> _Provided records_:
+-------+
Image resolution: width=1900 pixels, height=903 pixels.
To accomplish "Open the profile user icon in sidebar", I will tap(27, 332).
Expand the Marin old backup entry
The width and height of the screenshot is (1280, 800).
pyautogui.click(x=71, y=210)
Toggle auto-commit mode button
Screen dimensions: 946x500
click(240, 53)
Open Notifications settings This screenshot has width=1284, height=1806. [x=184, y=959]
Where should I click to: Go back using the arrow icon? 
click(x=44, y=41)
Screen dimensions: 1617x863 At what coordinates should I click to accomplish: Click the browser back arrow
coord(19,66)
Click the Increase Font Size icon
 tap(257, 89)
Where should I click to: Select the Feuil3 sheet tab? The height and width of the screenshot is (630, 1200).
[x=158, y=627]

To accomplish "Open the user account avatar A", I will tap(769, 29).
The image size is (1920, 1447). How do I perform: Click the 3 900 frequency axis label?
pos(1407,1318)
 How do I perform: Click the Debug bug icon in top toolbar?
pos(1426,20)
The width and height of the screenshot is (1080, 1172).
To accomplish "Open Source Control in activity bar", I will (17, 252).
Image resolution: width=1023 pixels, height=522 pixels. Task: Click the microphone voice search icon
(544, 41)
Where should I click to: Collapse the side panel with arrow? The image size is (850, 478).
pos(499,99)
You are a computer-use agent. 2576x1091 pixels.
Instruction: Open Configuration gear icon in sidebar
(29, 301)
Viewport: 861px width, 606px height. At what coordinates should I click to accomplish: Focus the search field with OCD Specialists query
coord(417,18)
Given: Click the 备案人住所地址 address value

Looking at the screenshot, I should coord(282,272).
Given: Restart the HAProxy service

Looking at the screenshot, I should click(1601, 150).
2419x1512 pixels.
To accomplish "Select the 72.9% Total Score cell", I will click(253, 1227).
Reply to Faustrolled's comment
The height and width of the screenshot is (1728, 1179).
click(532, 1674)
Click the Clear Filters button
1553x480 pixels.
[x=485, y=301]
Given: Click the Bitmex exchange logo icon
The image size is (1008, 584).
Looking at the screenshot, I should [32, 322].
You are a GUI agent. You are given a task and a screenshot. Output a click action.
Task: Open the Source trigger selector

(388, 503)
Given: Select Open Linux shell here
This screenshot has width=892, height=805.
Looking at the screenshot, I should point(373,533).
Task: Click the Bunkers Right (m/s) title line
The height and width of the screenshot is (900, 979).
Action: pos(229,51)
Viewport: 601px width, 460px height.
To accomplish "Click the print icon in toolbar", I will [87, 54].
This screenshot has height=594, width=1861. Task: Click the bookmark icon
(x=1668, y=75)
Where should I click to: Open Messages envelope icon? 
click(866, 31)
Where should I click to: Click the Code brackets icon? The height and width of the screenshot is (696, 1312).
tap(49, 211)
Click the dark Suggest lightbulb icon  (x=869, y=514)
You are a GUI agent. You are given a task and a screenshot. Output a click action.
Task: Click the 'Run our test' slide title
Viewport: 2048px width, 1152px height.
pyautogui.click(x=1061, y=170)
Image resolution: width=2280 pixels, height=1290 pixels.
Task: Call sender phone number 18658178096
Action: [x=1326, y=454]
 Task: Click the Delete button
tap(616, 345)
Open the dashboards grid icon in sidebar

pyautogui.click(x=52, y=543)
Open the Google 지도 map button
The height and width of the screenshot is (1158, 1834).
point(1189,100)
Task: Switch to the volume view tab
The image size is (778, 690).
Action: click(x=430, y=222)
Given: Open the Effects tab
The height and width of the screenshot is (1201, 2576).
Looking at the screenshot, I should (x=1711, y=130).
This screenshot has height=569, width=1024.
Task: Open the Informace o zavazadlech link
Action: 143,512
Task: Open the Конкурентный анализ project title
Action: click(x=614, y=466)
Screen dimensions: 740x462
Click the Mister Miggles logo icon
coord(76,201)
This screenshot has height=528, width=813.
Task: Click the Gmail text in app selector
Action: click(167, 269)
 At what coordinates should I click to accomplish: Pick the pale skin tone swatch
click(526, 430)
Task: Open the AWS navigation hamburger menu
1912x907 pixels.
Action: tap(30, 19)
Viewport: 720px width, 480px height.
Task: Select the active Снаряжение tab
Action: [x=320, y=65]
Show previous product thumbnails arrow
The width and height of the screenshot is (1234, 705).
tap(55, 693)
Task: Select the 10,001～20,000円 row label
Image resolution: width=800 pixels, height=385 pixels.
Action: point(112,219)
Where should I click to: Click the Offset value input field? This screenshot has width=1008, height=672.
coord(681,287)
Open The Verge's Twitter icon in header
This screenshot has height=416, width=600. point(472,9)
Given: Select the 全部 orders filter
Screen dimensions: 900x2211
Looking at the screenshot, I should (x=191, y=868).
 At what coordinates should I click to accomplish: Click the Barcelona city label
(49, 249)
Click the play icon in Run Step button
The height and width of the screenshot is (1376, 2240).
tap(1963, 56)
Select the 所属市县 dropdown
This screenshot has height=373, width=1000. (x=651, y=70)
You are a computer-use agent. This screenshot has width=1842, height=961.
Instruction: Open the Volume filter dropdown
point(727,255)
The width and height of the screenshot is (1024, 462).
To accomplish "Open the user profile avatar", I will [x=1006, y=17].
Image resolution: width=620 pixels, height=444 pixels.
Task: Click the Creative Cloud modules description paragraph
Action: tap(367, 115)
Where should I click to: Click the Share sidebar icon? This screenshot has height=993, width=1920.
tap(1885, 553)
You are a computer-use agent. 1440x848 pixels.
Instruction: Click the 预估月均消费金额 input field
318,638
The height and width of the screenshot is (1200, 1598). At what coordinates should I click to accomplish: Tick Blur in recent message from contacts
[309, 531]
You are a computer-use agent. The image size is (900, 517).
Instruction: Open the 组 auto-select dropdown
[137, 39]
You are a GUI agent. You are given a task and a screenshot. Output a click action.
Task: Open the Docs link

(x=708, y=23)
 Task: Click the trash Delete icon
+-------+
> _What you need to do_:
Gather each line of the data above that contains the string "selector", and copy every such line in full.

> _Written response_:
Task: Open the Source trigger selector
Task: Click the Gmail text in app selector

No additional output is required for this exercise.